### [What is being asked]
Retype the passage of the blog post between "Wishing you the" and "do you think?", inclusive.

### [Extracted text]
★ ★ ★
“Confessions: What It Really Feels Like Being Labeled Gifted and Talented Since Kindergarten” Series – Parts 4 and 5 “College and Beyond”

Hey, Guys! Thank you for those who read my previous posts for the past few weeks and those who are reading it right now.

From my intensive scientific research, aka googling and social media, these are some of the college majors and careers we’re in at the moment:

  • Veterinary
  • Computer Science
  • Engineering
  • Journalism
  • Law
  • Communications
  • Music
  • Mathematics
  • Finance
  • Business

We’re everywhere! It’s been fun to reconnect and catch up with former classmates while writing this series. I hope by writing this, there will be more conversations about public school education, the importance of a dynamic, positive and diverse learning environment, and passionate, supportive teachers/parents/guardians.

On another note, I’m actually interested where our GT Teachers are right now, but that might be a future post! 😉

Wishing you the best in everything you do!

Love,

Trisha

“Confessions: What It Really Feels Like Being Labeled Gifted and Talented Since Kindergarten” Series – Part 3 of 5 “High School” (2 min read)

Hey, Everyone! Hope you’re having a great week so far! If you’re reading this, thank you for your time and interest.

Similar to the previous posts, this week’s reflections of high school are based on my own experiences and observations of my classmates who were labeled gifted and talented since kindergarten.

My intention of these series is to start a conversation about what gifted and talented really means, if there is any meaning or value at all. Some of my friends who were in the GT program call it “Gifted Trash,” so even the disdain and awareness is apparent when you are in the program or not. And others truly believe there is such a thing as a “gifted” or “talented” child. What do you think?

Without further ado, this is what it felt like to be in high school for some GT students.

Part 3 of 5: High School

  • Picking the high schools: Magnet schools, including schools offering Pr-AP/AP/IB/College credit were the standard. It was nice meeting homeschooled students for the first time.
  • Most likely you’re surrounded by kids of professionals or very supportive parents/guardians
  • There’s a lot of diversity in race, religion, and lifestyle
  • Some students just want to get into an Ivy League school or prestigious school (Harvard, Princeton, MIT, Stanford, etc.)
★ ★ ★
### [Extracted information]
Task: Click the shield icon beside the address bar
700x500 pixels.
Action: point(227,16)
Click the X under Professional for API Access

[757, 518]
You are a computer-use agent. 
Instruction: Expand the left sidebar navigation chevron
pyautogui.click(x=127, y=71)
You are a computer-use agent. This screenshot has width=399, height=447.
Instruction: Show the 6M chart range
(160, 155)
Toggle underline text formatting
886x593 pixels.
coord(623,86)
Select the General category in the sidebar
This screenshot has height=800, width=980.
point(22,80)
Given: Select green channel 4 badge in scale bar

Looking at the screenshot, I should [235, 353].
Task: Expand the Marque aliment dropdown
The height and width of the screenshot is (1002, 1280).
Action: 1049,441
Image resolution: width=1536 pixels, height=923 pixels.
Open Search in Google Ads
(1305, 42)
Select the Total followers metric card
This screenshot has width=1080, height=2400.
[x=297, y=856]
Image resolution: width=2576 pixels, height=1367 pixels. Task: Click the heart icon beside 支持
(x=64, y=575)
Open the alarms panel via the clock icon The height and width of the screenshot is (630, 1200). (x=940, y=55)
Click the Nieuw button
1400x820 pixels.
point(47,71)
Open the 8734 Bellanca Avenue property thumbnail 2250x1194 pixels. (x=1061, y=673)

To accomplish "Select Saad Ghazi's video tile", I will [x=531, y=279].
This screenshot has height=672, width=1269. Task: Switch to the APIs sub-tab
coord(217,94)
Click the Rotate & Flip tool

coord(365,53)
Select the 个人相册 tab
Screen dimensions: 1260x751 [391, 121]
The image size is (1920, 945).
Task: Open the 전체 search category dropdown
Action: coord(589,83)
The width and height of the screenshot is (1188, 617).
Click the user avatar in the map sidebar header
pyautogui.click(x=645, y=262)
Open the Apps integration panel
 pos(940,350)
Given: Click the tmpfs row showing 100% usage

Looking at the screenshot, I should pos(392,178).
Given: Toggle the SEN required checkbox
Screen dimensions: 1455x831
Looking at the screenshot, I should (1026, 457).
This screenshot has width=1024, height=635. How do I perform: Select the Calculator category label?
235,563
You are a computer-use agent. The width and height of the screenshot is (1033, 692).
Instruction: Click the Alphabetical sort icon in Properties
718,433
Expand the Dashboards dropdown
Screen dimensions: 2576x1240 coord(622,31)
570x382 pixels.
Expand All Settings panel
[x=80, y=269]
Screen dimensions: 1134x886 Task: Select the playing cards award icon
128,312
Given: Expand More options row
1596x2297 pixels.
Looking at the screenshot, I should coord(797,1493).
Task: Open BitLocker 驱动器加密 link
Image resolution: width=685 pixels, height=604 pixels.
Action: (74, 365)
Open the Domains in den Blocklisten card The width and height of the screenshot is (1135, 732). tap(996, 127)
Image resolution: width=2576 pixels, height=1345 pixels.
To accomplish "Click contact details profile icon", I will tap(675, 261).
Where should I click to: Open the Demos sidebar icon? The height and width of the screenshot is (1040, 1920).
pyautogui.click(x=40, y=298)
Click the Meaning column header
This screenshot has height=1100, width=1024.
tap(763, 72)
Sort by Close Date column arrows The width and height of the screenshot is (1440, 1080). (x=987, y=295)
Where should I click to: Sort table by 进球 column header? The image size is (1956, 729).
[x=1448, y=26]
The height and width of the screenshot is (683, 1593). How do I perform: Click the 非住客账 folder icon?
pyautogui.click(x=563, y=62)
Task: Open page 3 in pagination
★ ★ ★
### [Exercise output]
Wishing you the best in everything you do!

Love,

Trisha

“Confessions: What It Really Feels Like Being Labeled Gifted and Talented Since Kindergarten” Series – Part 3 of 5 “High School” (2 min read)

Hey, Everyone! Hope you’re having a great week so far! If you’re reading this, thank you for your time and interest.

Similar to the previous posts, this week’s reflections of high school are based on my own experiences and observations of my classmates who were labeled gifted and talented since kindergarten.

My intention of these series is to start a conversation about what gifted and talented really means, if there is any meaning or value at all. Some of my friends who were in the GT program call it “Gifted Trash,” so even the disdain and awareness is apparent when you are in the program or not. And others truly believe there is such a thing as a “gifted” or “talented” child. What do you think?